# PVC to foam glue ??



## poopsko (Oct 16, 2007)

hi all, hope ur all way more ahead than me with ur haunts. I'm wondering what is the best addhesive or glue to glue pvc to foam ?? I want to glue a piece of pvc to the back of my tombstones so i can slide a piece of rebar into them . 
Or what is the best way to secure the tombstones.???


----------



## Dr Morbius (Sep 21, 2004)

Any polyurethane glue will do, like Gorilla glue, or Elmers Ultimate, I've hears of people using liquid nails too.


----------



## Scary Godmother (Oct 13, 2007)

I did that exact same thing with my stones and used gorilla glue, it worked fine, you just have to put some weight on them to hold the pvc down flat while the glue dries. I used bricks, they were just the right weight and did not make any dents in the foam, it dries really quick too.


----------



## dynoflyer (Oct 8, 2006)

One tip on Gorilla glue: if you lightly dampen both surfaces it'll dry (cure) faster, in as little as 1 hour. But, it'll foam up and has a tendency to move; so make sure it's clamped securely. 

I was glueing some plywood backs to mine and the plywood slid all the way over to one side when the table was just a tiny bit off level. Lucky, I caught it before it set up.


----------



## spideranne (Jul 17, 2006)

I've just used a hot glue gun, because it is what I had around. It lasted through the season last year, but in storage about half of them came off.


----------



## Bone Dancer (Oct 7, 2005)

Dr Morbius said:


> Any polyurethane glue will do, like Gorilla glue, or Elmers Ultimate, I've hears of people using liquid nails too.


If you use the liquid nail ( I do ) make sure it says for foam board on the tube. You may also want to lightly sand the pvc. Just to take the shine off and rough up the surface for the glue to bond to it easier.
A side note : sand pvc when painting too, the paint will bond with the pvc and not chip off.


----------



## poopsko (Oct 16, 2007)

awsome tips everyone. I've seen the liquid nails foam board glue. I will use the gorillia glue, I'll sand the pvc, and wet both surfaces and use weights to hold the pvc down to the tombstone. 

I guess this is the way to go. For the last 4 years I've been pounding rebar into the ground then using wire around that and the tombstone.
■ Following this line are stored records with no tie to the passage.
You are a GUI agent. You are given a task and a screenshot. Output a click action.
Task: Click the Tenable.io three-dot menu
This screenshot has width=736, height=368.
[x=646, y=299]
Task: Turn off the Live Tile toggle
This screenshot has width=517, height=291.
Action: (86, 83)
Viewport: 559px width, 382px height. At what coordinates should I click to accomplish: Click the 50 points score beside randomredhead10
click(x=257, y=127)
It worked , and I'm surprised it did 'nt damage the tombstones with the wind, but it was electrical wire with a plactic coating so that probley saved the wear and tear. thanx all


----------



## slimy (Jul 12, 2006)

I've used Elmer's wood glue, liquid nail, hot glue, regular cocking, and even 'glued' them together with great stuff. 
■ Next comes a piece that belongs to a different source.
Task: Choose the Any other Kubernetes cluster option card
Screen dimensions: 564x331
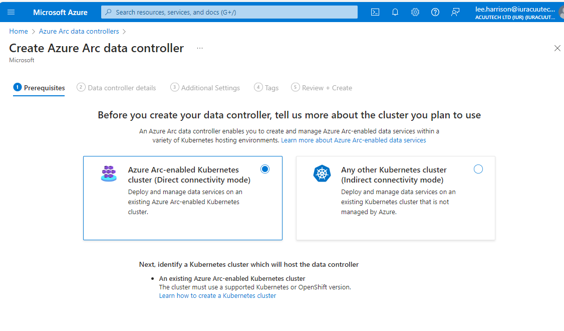Action: coord(396,198)
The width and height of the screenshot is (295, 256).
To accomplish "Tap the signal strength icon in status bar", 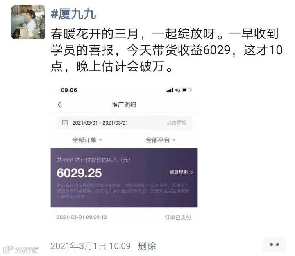I will 170,90.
Liquid nail was my favorite.


----------



## Doomsday Cult Leader (Mar 21, 2007)

Slimy... Um... Regular _cocking_???
While all of us here do love halloween, I think that's taking things a bit too far!

I'm hoping you meant caulking.


----------



## Shaka (Jul 29, 2009)

Messing up my project schedule....... I don't have any spare time for rework

My tombstones that I recently made and displayed in my yard are coming apart. We've had two days of rain and the foam tombstones are coming off the wooden supports. 
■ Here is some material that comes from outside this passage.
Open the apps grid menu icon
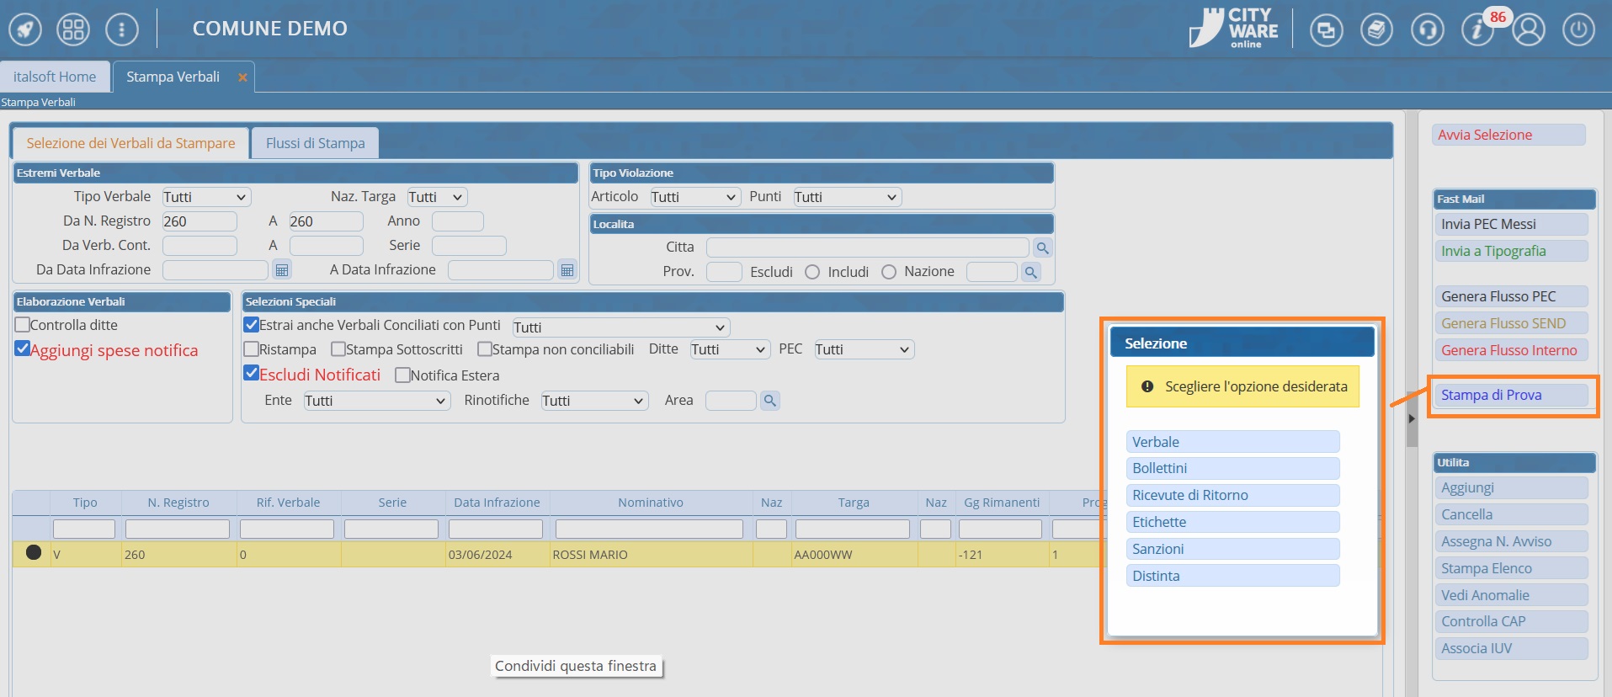Viewport: 1612px width, 697px height. (x=73, y=30)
I used Liquid Nails for foam molding to glue the foam board to the plywood. I did read the fine print and it did say "not for exterior use"/

Anyones else having this problem?

Will Gorilla Glue work better?


----------



## poopsko (Oct 16, 2007)

gorilla glued em last year...........still holding strong. Gorilla gluing some more as I speak


----------



## Shaka (Jul 29, 2009)

I'll try the Gorilla, thanks!


----------



## Denhaunt (Aug 18, 2006)

It should - no doubt. A little pricey but worth it. Not having seen the tombstones this is just a guess but for a quick fix I'm a sucker for good ol' hot glue.


----------



## dna1990 (Jul 18, 2008)

How thick is tombstone? I would rather insert a dowel or rebar into bottom of foam itself, but this assumes a thick piece.

If you go this route, go slow and use a drill bit "by hand". This will help cut the hole and not just jam it all up. Be super careful not to poke thru face sides.

Unless this is huge stone, or somehow very windy...it should not take very much to stand them up in the yard...rebar is likely way more than needed. A thick wire might work and will stick in the foam bottom on its own.


----------



## Dixie (Feb 18, 2009)

I have had really good luck with a thin layer of wood glue, then a bead of hot glue on top of that... the hot glue holds it long enough for the wood glue to set. Its the cheapest way to go for me, especially since liquid nails tends to peel off eventually.


----------